Book Review: Devices & Desires

I thought it was amusing that the first condoms in history were made from the casings of animal intestines. Yet, when I tried to share this information I was met with the typical head shaking, and entreaties to find different reading material characteristic of me sharing new found knowledge with friends. In my post about Mary Roach's Stiff, I mentioned how my friends don't find the interesting tidbits I gleaned about cadavers to be proper cocktail conversation. Well, the same goes for all the interesting tidbits I gathered from reading Andrea Tone's Devices & Desires.

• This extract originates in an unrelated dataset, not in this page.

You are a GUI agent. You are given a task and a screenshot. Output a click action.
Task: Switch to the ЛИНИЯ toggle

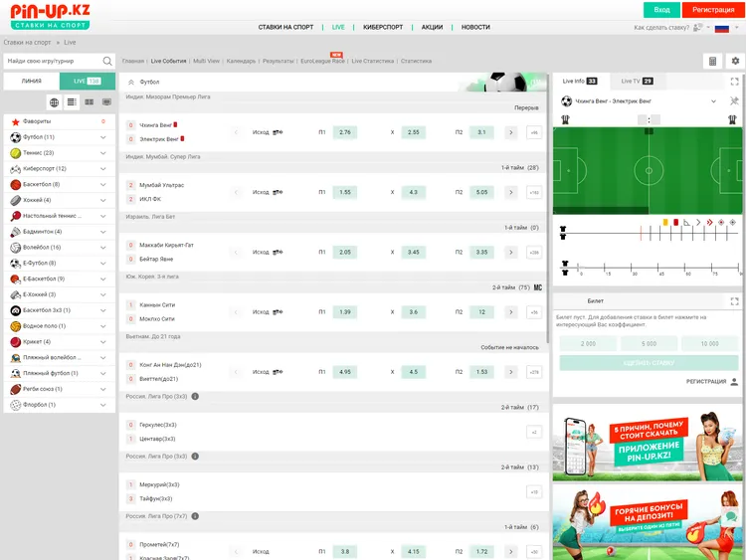pyautogui.click(x=31, y=81)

I am taking a history of science course this semester on the history of women and health in America. As a grad student in an undergrad class, I have to complete extra work to make the requirements. One of the extra assignments was to read and discuss Devices & Desires: A History of Contraceptives in America with the other grad student and the professor. I am a fish out of water in this class, having no background whatsoever in women's issues (aside from, you know being a woman myself), and while I was aware of the timeline for the development of contraceptives there was a lot about them I didn't know. Thus my excited, and apparently gross, interest in what I learned from the book.

Devices & Desires can be broken roughly into three sections: condoms, the pill, and intrauterine devices (IUDs). The section about condoms was by far the most interesting and engaging. My professor (Karen Walloch) suggested that perhaps this was the section that Tone researched for her thesis, and while that is just speculation it does seem to be the part of the book that the writer was most invested in. Fun fact: when scientists first developed a way for rubber to be shaped and thus used as condoms, companies that today we associate with tires (Firestone, BF Goodrich, Goodyear) all dabbled in condoms.

My favorite chapters in the book dealt with the military's stance on condoms during WWI, and how they eventually had to cave and endorse them because the health care cost of venereal diseases was through the roof. The book had a few different advertisements and propaganda posters for servicemen urging them to stay away from women that I found highly amusing. Apparently just say no, and taking the moral high ground are no match for a dame in a dress.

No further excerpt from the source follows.